> **EXERCISE REQUIREMENTS**: Exclude the pictures. Transcribe, exactly as written, the lines from the one with "Tap the add-point icon in bottom toolbar" through the end of the entries below.

Saved data entries
[Start of Attachment]
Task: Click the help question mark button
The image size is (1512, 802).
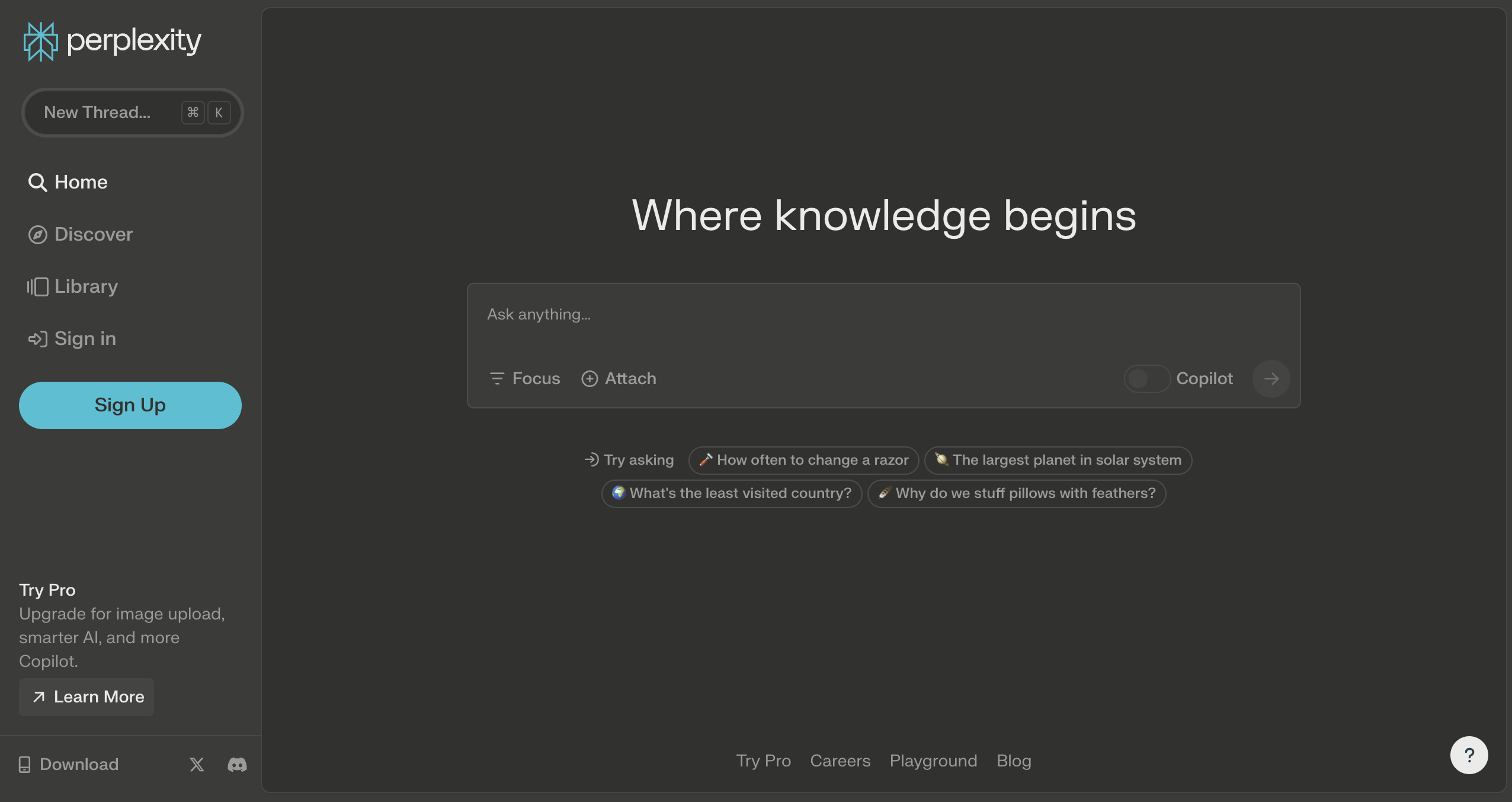Action: (x=1469, y=755)
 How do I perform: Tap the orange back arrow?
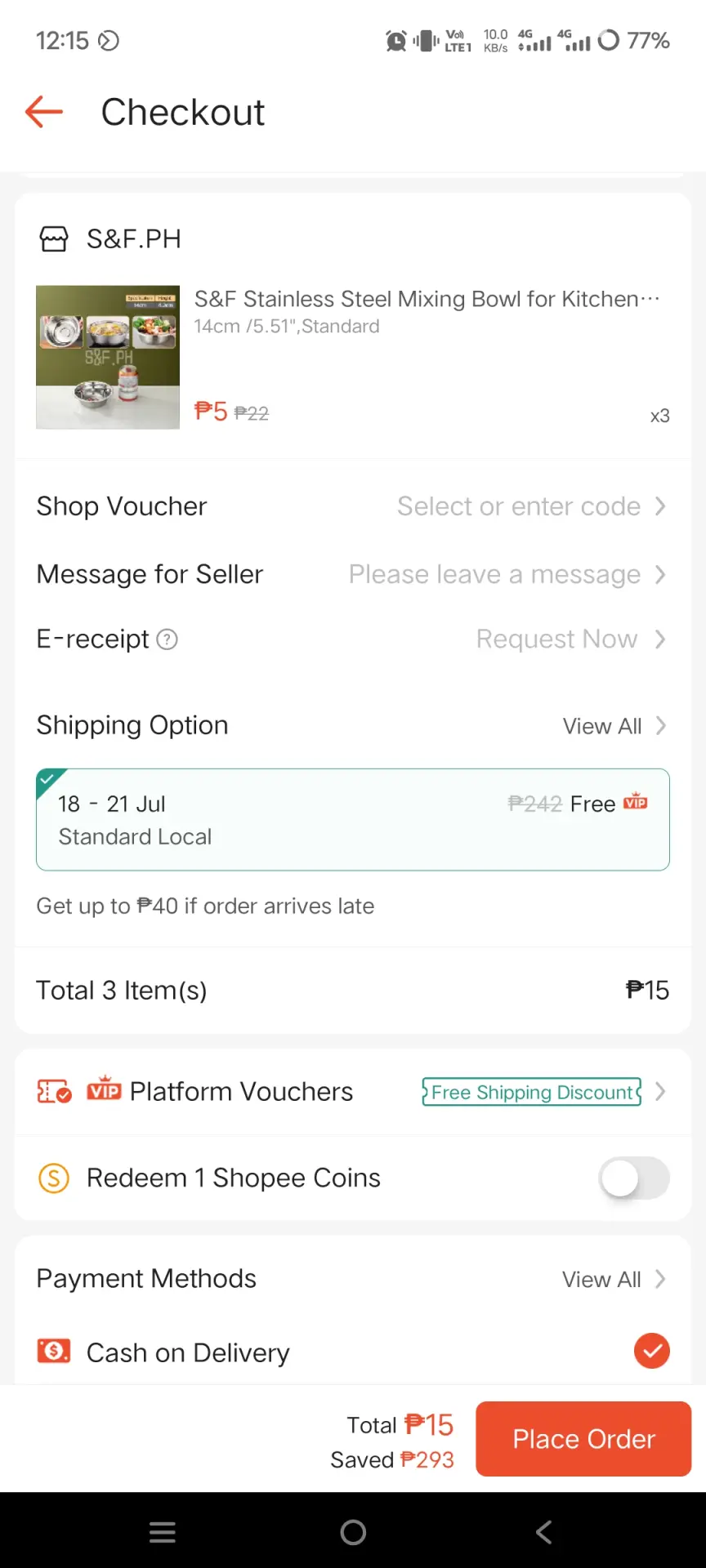44,112
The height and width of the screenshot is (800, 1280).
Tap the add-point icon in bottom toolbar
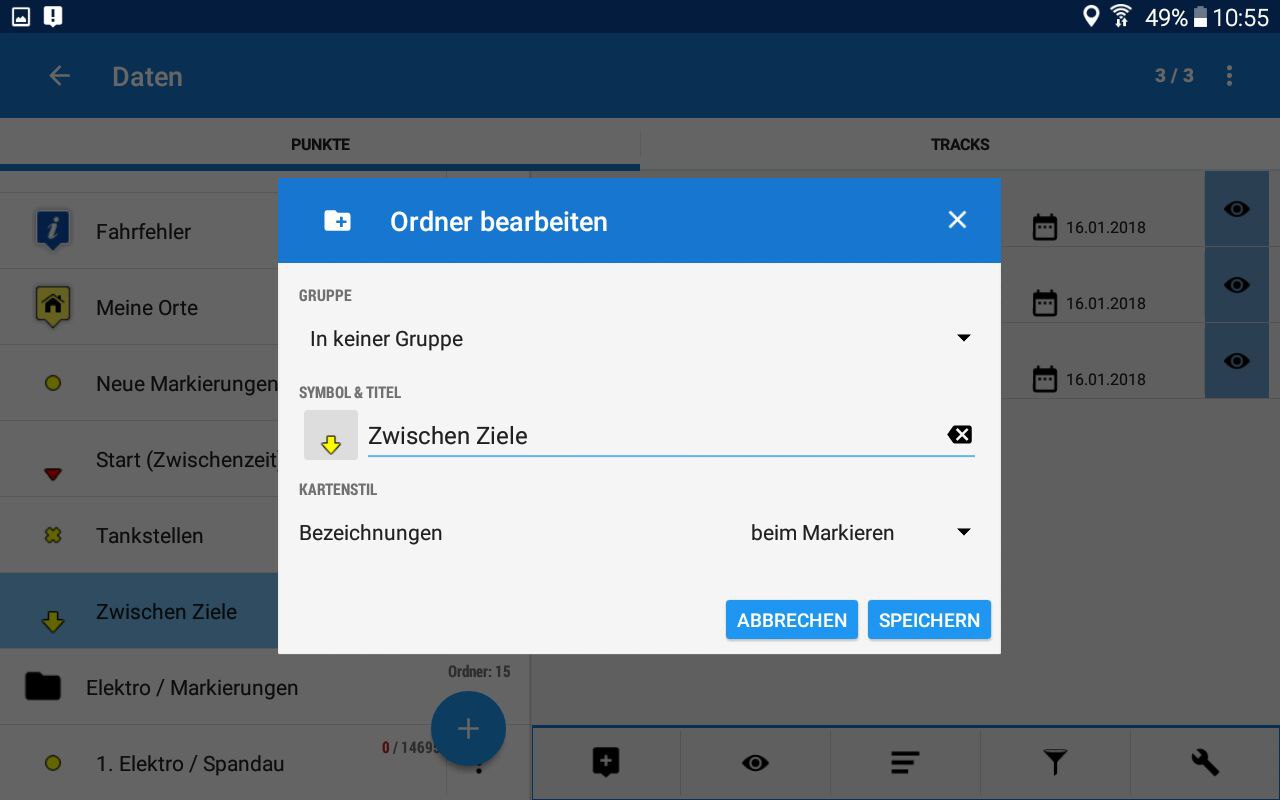(x=606, y=763)
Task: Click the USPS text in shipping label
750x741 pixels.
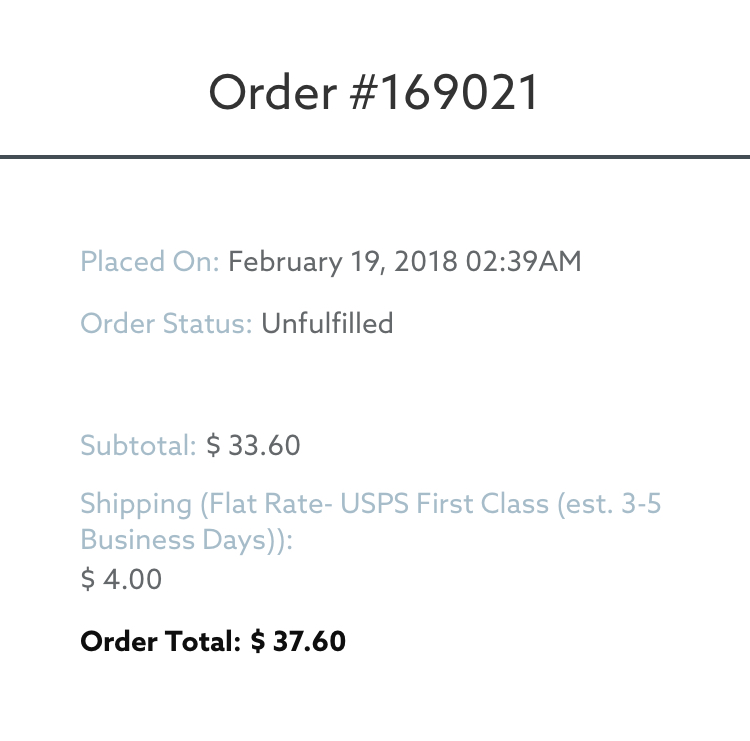Action: click(x=375, y=504)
[End of Attachment]
> **RESPONSE**:
Tap the add-point icon in bottom toolbar
(x=606, y=763)
Task: Click the USPS text in shipping label
750x741 pixels.
Action: click(x=375, y=504)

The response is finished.